### Assigned task
Work through the records that follow and return each line containing the word "computer".

### Source data
[Start of Attachment]
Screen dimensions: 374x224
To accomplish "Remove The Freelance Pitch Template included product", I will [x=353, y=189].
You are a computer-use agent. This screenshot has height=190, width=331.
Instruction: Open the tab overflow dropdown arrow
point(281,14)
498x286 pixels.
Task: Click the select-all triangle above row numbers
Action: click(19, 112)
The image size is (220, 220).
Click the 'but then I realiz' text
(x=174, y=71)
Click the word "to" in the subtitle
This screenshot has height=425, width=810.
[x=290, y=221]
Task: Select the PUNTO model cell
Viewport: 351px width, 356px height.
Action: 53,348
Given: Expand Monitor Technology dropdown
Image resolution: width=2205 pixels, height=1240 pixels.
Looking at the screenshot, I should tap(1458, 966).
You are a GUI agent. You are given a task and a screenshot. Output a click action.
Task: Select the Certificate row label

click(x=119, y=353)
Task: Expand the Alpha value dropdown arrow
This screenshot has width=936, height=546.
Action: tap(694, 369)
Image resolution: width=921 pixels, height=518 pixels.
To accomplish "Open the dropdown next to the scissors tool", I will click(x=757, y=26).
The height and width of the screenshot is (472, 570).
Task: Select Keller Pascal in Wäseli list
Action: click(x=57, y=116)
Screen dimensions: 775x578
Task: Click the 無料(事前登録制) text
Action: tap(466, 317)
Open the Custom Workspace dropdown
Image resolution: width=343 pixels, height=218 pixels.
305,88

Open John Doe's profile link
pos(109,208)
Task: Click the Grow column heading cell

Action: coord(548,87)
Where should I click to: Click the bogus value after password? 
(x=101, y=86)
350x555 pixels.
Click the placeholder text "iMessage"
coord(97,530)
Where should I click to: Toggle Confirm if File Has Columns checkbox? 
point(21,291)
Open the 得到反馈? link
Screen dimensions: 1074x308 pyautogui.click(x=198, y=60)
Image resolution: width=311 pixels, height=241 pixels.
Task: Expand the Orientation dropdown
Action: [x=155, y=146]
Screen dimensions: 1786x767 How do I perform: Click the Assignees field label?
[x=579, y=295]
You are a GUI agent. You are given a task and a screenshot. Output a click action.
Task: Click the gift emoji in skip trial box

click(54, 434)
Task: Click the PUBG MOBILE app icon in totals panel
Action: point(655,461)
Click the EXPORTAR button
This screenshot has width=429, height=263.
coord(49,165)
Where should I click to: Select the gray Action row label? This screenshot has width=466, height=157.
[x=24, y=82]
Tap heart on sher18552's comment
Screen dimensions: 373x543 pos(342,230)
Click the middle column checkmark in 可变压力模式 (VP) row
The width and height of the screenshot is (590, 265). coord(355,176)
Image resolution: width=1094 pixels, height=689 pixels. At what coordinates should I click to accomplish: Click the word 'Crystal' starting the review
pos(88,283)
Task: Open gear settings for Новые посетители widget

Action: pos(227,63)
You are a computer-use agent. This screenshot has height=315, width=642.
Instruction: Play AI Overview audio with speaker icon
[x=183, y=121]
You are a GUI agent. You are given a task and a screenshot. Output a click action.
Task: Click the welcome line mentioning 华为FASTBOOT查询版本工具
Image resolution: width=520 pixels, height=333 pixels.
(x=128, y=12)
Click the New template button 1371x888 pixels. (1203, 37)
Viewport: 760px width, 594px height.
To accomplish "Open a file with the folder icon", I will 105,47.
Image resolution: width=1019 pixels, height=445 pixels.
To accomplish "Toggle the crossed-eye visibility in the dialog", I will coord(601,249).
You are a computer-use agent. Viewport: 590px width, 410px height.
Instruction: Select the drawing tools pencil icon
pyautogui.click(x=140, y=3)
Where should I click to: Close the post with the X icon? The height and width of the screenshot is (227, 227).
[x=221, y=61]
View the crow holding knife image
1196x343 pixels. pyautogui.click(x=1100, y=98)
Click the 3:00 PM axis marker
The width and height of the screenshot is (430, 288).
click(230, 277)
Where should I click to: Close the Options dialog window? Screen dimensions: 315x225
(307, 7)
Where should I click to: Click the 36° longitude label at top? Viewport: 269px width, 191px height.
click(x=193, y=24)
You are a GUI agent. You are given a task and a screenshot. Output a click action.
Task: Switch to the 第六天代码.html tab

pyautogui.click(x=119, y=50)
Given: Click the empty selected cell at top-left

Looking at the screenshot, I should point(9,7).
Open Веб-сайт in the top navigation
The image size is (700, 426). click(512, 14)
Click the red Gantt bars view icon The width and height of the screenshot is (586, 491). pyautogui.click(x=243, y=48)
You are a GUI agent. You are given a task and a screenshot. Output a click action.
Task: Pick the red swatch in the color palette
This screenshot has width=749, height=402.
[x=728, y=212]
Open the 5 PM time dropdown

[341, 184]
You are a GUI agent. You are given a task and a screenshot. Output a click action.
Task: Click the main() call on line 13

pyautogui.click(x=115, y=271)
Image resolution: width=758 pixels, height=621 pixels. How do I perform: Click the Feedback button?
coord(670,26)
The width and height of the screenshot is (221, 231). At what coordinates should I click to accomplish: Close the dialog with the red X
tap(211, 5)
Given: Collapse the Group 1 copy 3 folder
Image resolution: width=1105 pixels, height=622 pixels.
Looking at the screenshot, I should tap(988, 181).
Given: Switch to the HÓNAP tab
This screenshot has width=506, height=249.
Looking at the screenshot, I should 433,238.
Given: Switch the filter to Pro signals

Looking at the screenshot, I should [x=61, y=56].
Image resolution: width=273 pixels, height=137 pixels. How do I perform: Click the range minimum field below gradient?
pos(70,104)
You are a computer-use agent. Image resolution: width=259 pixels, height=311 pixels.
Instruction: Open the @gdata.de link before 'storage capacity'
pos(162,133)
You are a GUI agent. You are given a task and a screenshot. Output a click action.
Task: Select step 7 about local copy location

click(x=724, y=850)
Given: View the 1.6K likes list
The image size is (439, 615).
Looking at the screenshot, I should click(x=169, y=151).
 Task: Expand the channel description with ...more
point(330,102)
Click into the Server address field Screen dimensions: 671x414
[End of Attachment]
### Exercise response
You are a computer-use agent. This screenshot has height=190, width=331.
You are a computer-use agent. This screenshot has height=315, width=642.
You are a computer-use agent. Viewport: 590px width, 410px height.
You are a computer-use agent. Image resolution: width=259 pixels, height=311 pixels.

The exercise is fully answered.